**What to work on**
Search the data for the word "Click" and copy each line that has it.

**Data to examine**
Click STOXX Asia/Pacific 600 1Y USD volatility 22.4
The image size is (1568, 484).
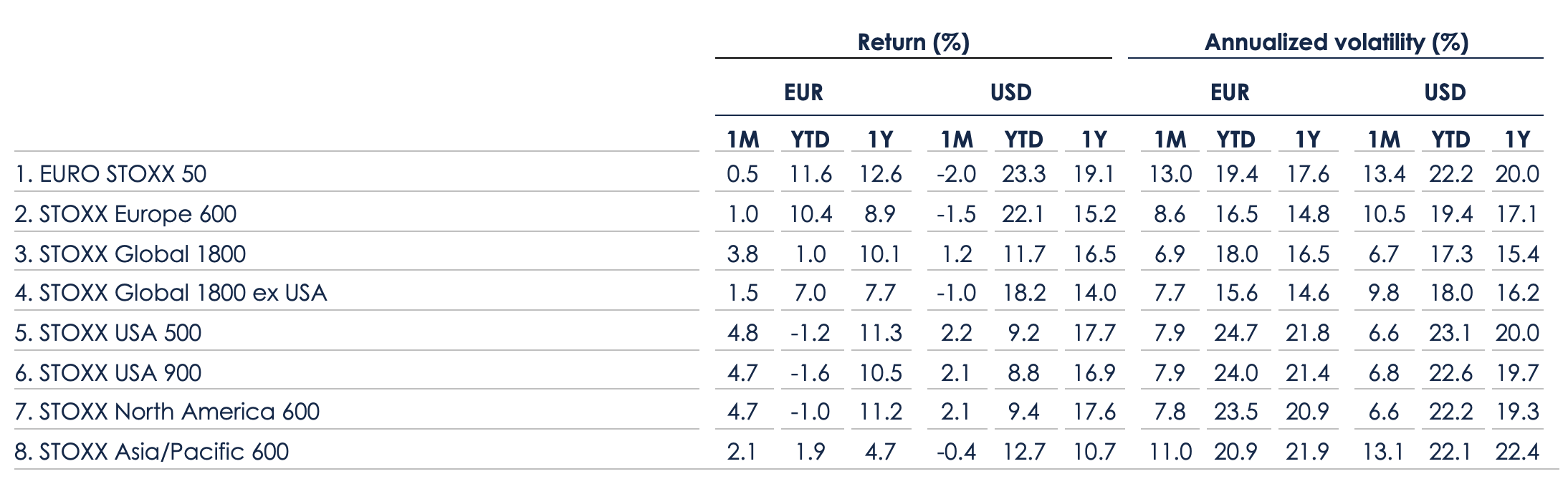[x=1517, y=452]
--
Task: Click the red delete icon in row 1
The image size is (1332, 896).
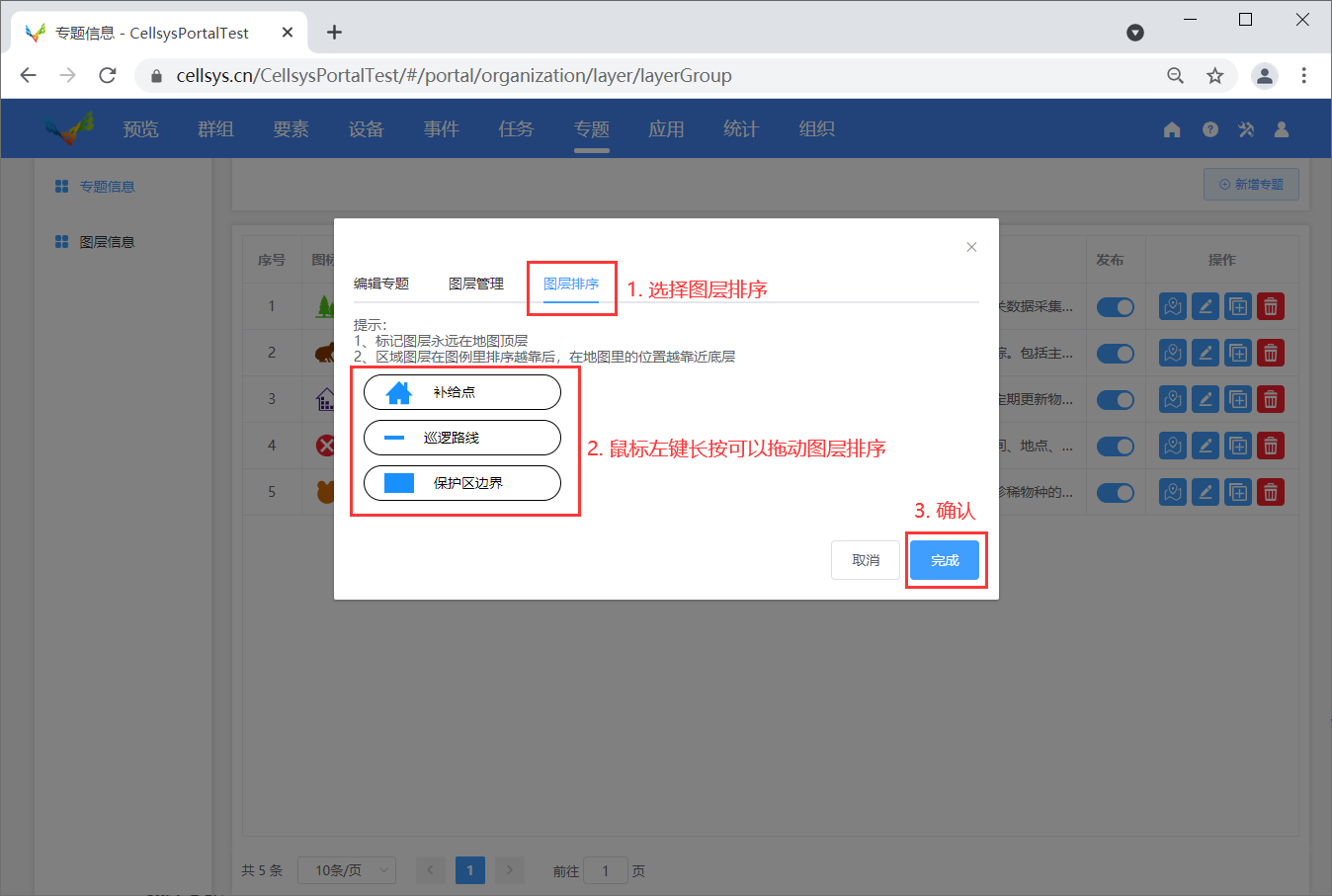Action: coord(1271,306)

**Reply**
Click STOXX Asia/Pacific 600 1Y USD volatility 22.4
Task: Click the red delete icon in row 1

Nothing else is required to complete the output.